Louis Guédet
Lundi 7 juin 1915
268ème et 266ème jours de bataille et de bombardement
7h soir Journée torride de chaleur. J’en souffre beaucoup, d’autant plus que j’ai passé pour ainsi dire une nuit blanche. A 1h1/4 canonnade, fusillade, mitraillade furieuse, et cela durant 3/4 d’heure. Puis silence jusqu’à 2h3/4 et ensuite nouvelle sarabande jusqu’à 3h1/2. C’était un roulement continu. Nous attaquions, parait-il, toujours pour ne pas avancer, bien entendu. Gare cette nuit la réponse des allemands. C’est bien dur. Quelle vie ! Fais mon retard de courrier, j’arrive peu à peu à la fin. Vu Mlle Mary Monce et visite avec elle sa maison rue Chanzy 71. Elle a reçu 13 obus. Quel chaos ! Si Marie-Antoinette revenait dans cette maison où elle a assisté au passage de Louis XVI lors de son sacre elle ne reconnaitrait plus. Les jolies boiseries de cette époque sont bien mal en point, notamment celles de la salle à manger, je lui ai conseillé de les mettre en sûreté, surtout le panneau de la cheminée, ainsi que les débris du marbre de cette malheureuse cheminée. Celle du salon est encore intacte. Pourvu que cela en reste là. Le bahut de l’époque avec le gros marbre dans la cuisine est réduit en poussière malheureusement.
Impressions, Louis Guédet, Notaire et Juge de Paix à Reims. Récits et impressions de guerre d'un civil rémois 1914-1919, journal retranscrit par François-Xavier Guédet son petit-fils
Paul Hess
Comme site, très probablement, aux explications provoquées à la séance du conseil municipal du 4 courant, par une question posée par M. Jallade, concernant le ravitaillement de la population civile, Le Courrier de la Champagne a inséré, aujourd’hui, la communication suivante :
Le prix de la vie.
La mairie de Reims nous communique la note suivante :
Nos concitoyens ont, depuis quelques jours éprouvé un peu d’émotion, en constatant l’élévation soudaine du prix de la viande et la rareté de la farine.
Des renseignements qui ont été communiqués hier au Conseil, par la municipalité, il résulte que la hausse de la viande s’étend actuellement à toute la France.
Les énormes besoins de l’armée, l’alimentation abondante qui li est fournie, ont peu à peu diminué l’importance du troupeau français – la demande a dépassé l’offre – et il s’en est suivi une hausse sensible sur toutes les catégories de viandes.
Le gouvernement et les chambres de commerce s’en sont émus et prennent une série de mesures destinées à parer au déficit constaté : introduction, pendant cinq ans de quantités considérables de viandes frigorifiées ; proposition, non encore votée, d’acheter une importante quantité de bétail vivant – certains demandent 200 000 têtes de bovidés, etc.
Mais toutes ces mesures, si efficaces qu’elles doivent être, ne produiront leur effet que dans quelque temps, et il faut s’attendre à voir le prix de la viande rester dans toute la France à des prix élevés.

= Consigne 1 =
Reproduisez fidèlement le passage de l'extrait qui commence par les mots contenant "Des renseignements qui" et s'achève sur "de bovidés, etc.".
= Consigne 2 =
D'après l'extrait, jusqu'où s'étend actuellement la hausse du prix de la viande ?
Les items proviennent d'une autre source que l'extrait.

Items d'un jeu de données
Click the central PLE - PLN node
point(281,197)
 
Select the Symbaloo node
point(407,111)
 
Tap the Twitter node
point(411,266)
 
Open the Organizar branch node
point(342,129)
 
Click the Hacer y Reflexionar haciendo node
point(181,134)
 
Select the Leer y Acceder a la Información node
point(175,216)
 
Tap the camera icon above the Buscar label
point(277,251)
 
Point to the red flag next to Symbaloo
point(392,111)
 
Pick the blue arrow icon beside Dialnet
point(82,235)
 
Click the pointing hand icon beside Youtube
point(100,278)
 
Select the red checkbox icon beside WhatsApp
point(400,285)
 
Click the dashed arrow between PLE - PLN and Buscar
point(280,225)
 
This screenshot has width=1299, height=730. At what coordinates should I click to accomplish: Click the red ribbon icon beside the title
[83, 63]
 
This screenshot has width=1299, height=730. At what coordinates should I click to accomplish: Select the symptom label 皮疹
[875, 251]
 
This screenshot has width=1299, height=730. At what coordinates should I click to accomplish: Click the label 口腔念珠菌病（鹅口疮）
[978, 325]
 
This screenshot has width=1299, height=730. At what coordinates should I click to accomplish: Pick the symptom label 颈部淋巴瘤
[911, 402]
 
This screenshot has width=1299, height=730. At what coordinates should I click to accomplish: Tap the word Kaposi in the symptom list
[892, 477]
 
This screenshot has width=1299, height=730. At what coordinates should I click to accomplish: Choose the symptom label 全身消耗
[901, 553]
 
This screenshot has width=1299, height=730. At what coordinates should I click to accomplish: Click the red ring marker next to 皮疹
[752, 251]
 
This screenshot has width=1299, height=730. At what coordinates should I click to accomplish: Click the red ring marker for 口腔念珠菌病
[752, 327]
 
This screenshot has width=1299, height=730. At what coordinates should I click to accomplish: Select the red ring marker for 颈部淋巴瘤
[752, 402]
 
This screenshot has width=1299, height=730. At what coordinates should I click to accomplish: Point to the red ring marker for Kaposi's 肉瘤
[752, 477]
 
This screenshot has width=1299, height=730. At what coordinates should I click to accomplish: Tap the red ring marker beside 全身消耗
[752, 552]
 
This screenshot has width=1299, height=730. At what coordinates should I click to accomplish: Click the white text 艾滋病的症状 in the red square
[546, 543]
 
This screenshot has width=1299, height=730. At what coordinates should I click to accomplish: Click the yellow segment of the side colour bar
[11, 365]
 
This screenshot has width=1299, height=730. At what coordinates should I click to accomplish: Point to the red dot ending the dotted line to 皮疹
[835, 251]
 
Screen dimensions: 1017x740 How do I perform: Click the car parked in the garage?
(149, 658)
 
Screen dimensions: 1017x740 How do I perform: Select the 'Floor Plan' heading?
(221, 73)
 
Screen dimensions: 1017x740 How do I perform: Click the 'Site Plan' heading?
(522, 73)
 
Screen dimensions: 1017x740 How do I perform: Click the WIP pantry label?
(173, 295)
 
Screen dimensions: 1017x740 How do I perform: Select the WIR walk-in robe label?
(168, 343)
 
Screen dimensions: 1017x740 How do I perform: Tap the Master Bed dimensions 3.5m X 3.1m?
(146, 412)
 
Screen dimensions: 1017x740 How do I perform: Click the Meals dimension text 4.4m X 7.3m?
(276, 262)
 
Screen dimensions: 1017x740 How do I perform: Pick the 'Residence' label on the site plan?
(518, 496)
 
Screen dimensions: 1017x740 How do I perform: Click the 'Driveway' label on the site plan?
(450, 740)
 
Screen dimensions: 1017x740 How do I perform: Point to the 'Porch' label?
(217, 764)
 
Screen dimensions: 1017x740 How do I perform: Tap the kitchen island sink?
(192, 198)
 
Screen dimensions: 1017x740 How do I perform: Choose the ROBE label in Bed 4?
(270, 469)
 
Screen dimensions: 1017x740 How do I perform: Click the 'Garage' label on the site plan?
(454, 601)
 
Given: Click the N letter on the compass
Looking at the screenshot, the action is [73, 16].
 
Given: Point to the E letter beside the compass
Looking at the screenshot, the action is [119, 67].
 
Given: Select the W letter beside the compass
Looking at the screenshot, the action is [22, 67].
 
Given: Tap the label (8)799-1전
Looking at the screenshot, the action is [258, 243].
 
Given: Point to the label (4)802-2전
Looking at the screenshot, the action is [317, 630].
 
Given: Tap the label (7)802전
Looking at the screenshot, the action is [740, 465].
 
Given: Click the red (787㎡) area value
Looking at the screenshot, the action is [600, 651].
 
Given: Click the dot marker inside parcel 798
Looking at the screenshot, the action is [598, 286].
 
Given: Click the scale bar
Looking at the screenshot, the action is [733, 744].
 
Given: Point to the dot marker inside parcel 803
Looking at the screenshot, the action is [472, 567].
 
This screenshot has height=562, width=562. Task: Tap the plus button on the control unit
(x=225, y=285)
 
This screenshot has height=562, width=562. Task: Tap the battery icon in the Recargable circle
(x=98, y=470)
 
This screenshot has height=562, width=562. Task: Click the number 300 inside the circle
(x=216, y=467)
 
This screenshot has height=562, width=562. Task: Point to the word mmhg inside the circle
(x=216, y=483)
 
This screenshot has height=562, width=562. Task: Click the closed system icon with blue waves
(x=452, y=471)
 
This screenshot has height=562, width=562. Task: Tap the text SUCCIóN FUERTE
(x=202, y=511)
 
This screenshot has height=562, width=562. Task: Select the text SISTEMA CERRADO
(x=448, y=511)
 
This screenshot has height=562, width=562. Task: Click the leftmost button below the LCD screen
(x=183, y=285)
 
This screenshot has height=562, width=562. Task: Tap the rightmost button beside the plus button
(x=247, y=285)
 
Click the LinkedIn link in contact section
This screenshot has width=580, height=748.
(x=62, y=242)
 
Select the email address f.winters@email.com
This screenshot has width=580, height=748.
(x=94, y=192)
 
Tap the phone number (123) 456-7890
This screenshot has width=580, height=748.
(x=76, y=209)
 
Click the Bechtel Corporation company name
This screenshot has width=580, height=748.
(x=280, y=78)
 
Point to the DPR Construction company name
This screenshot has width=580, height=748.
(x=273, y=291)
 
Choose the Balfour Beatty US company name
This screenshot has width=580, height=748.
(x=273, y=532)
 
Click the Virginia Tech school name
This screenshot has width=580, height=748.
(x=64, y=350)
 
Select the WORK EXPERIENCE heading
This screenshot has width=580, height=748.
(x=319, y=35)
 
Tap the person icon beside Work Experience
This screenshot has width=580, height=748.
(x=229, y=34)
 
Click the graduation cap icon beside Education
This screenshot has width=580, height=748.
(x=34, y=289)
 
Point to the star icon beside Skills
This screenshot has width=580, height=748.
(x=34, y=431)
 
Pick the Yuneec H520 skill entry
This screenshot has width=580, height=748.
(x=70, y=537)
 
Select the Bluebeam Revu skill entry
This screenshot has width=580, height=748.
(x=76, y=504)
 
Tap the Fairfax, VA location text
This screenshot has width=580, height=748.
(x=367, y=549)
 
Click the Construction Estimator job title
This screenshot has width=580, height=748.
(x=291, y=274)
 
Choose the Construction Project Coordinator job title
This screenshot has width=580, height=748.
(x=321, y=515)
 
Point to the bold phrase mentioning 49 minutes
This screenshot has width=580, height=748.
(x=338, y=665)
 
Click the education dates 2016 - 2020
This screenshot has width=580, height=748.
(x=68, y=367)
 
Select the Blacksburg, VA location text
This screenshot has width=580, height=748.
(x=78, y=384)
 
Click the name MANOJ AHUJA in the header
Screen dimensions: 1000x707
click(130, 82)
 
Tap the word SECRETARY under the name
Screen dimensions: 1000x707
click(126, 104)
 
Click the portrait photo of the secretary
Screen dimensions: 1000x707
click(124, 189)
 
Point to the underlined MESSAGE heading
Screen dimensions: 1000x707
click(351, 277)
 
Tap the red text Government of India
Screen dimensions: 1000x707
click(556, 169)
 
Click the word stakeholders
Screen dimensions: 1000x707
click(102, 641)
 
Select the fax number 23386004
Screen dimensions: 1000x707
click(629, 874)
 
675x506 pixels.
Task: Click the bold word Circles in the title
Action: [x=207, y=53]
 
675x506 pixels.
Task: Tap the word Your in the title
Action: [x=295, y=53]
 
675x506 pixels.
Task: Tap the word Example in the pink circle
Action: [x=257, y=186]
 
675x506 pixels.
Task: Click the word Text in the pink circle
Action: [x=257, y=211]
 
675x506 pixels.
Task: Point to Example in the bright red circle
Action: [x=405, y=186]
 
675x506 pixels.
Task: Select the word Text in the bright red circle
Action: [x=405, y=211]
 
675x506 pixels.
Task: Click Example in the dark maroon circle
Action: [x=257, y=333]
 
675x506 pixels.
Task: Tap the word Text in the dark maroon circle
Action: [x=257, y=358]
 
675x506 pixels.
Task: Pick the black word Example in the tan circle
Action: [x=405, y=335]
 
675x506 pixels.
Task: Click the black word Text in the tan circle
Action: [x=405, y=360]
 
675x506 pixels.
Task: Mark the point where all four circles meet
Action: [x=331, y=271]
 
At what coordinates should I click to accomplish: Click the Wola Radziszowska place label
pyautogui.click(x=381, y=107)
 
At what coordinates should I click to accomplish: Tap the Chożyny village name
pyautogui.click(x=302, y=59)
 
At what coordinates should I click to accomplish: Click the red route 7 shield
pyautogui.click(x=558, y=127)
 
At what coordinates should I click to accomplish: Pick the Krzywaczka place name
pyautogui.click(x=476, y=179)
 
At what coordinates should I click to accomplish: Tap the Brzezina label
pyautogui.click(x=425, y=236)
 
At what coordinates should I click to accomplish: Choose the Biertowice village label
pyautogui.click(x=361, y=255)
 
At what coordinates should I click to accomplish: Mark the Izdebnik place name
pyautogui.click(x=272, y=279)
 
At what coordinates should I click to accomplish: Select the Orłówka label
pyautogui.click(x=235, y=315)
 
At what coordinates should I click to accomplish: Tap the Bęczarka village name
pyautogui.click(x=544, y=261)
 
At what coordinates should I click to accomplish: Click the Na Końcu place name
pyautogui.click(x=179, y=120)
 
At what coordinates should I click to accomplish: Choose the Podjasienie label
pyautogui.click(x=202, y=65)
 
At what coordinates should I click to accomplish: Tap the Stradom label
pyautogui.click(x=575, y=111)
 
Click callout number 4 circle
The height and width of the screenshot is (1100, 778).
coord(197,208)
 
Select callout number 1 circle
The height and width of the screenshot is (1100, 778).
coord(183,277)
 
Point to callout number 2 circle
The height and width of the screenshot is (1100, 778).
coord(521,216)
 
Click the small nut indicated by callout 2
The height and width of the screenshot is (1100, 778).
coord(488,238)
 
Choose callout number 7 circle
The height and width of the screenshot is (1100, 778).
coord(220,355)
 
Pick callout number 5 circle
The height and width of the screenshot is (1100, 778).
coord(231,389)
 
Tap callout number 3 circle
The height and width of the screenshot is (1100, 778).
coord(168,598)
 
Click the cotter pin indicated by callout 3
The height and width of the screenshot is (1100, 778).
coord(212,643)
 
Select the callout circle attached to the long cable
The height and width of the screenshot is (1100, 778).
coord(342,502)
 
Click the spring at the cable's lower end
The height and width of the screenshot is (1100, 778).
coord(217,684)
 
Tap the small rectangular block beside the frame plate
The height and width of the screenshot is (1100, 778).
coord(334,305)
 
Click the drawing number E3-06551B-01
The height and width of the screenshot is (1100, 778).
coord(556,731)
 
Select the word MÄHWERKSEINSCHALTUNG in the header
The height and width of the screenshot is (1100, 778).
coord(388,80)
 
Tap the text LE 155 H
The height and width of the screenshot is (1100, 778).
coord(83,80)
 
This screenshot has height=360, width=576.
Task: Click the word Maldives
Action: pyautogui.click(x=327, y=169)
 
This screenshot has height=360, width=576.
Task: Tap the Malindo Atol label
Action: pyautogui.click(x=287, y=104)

= Réponse attendue 1 =
Des renseignements qui ont été communiqués hier au Conseil, par la municipalité, il résulte que la hausse de la viande s’étend actuellement à toute la France.
Les énormes besoins de l’armée, l’alimentation abondante qui li est fournie, ont peu à peu diminué l’importance du troupeau français – la demande a dépassé l’offre – et il s’en est suivi une hausse sensible sur toutes les catégories de viandes.
Le gouvernement et les chambres de commerce s’en sont émus et prennent une série de mesures destinées à parer au déficit constaté : introduction, pendant cinq ans de quantités considérables de viandes frigorifiées ; proposition, non encore votée, d’acheter une importante quantité de bétail vivant – certains demandent 200 000 têtes de bovidés, etc.

= Réponse attendue 2 =
Elle s'étend actuellement à toute la France.